Ce qui évolue dans la pratique
Lorsqu'un médicament hybride ou biosimilaire est substituable, le refus par le patient de la substitution proposée par le pharmacien entraînera les mêmes conséquences que pour les médicaments génériques : le patient ne bénéficiera plus du tiers payant pour le médicament concerné et devra avancer les frais.
De plus, le remboursement du médicament délivré se fera, dans certains cas, sur la base du prix du médicament biosimilaire ou du médicament hybride le plus élevé du groupe de substitution concerné.

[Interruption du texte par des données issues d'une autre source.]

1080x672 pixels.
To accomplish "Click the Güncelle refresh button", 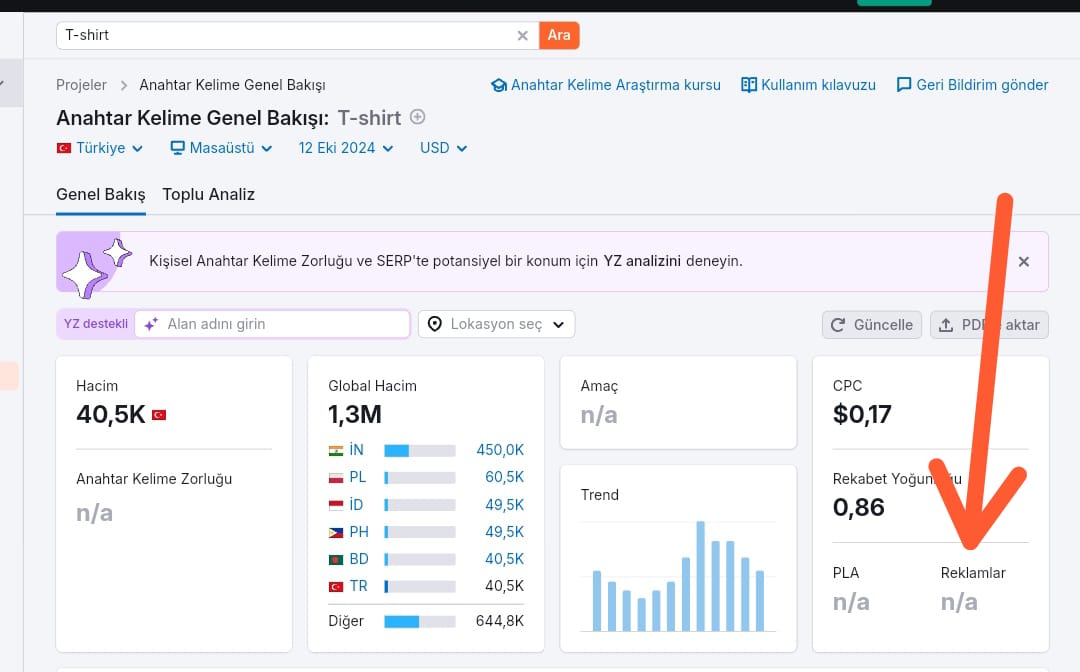I will (x=871, y=325).
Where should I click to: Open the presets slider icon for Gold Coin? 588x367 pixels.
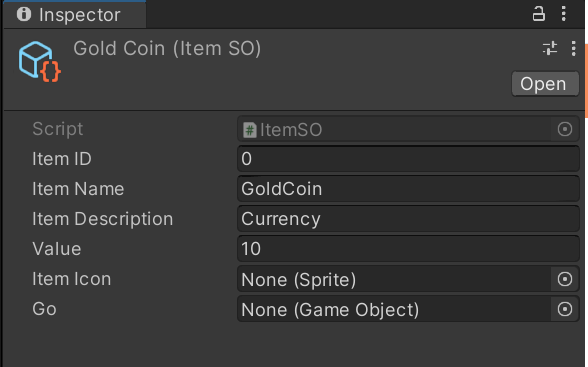click(x=550, y=48)
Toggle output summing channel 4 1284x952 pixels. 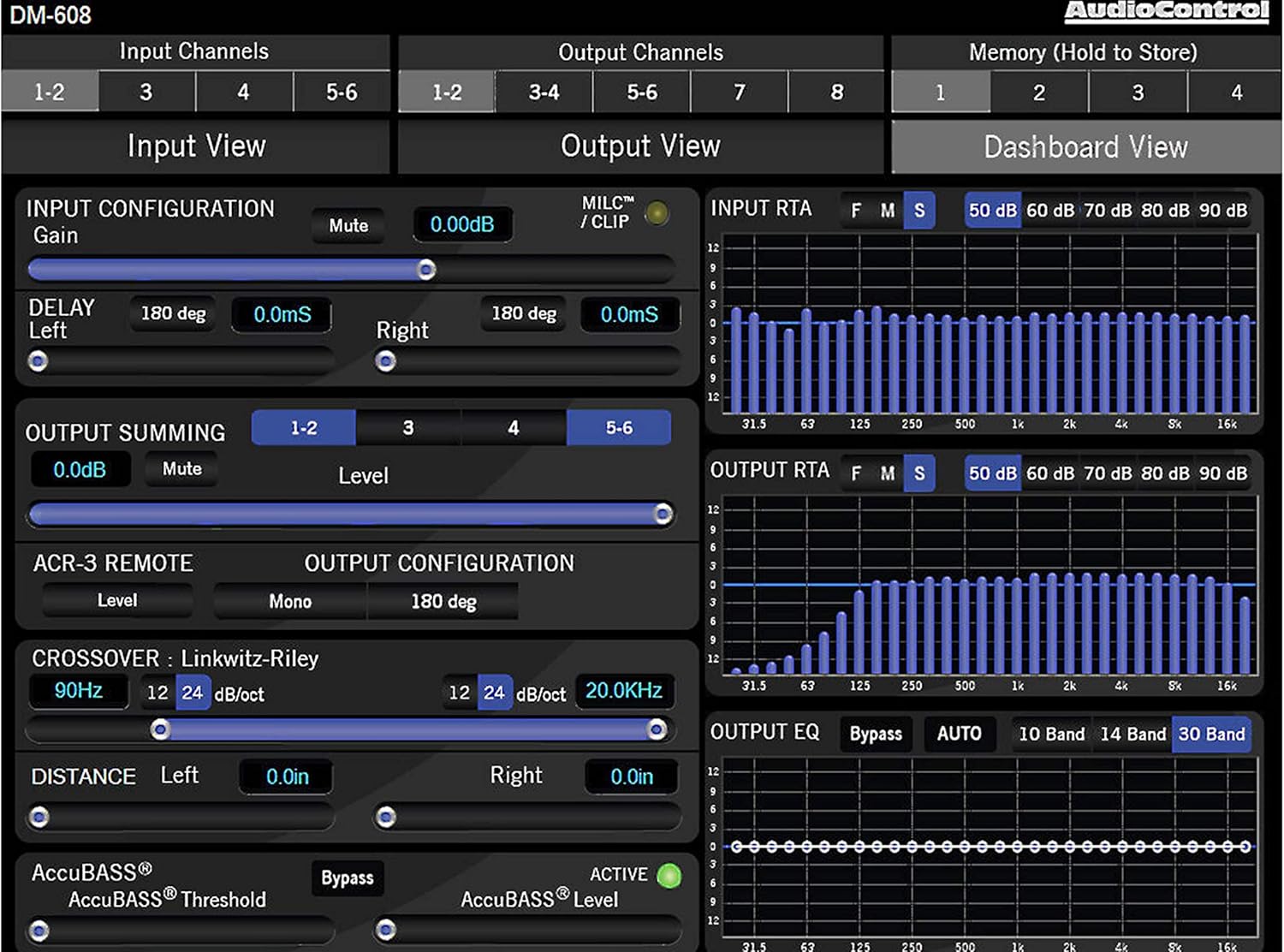(513, 427)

Le patient pouvant ainsi supporter un reste-à-charge, il est essentiel de l'informer des conséquences de son refus avant la délivrance.
Le tiers payant sera toutefois autorisé lorsque le médecin prescripteur aura porté une mention NS justifiée sur l’ordonnance, conforme aux règles en vigueur ou lorsque le médicament d’origine a un prix inférieur ou égal au prix du médicament hybride ou biosimilaire (article L.162-16-7 du Code de la sécurité sociale modifié par la loi de financement de la Sécurité sociale pour 2026).
À noter
Dans certains cas (mention « non substituable » (NS) MTE ou NS EFG des médicaments génériques ; ou NS EFG des médicaments hybrides) le pharmacien est responsable de la vérification de la véracité du caractère justifié.
Dans tous les autres cas et en tout état de cause, le rôle du pharmacien est de constater la présence ou non de la mention « non substituable », de vérifier si elle est conforme dans l’écriture à ce qui est attendu règlementairement, et de la remonter dans son logiciel de facturation comme preuve du refus de substitution « autorisé ».
Accompagner les patients dans l'acceptation de la substitution
L'information délivrée au patient constitue un levier essentiel pour favoriser l'acceptation de la substitution.
Le recours aux médicaments hybrides et biosimilaires participe à la maîtrise des dépenses de santé, contribue à prévenir les ruptures d'approvisionnement et favorise un accès durable aux traitements, tout en maintenant le même niveau d'efficacité, de qualité et de sécurité que les médicaments de référence.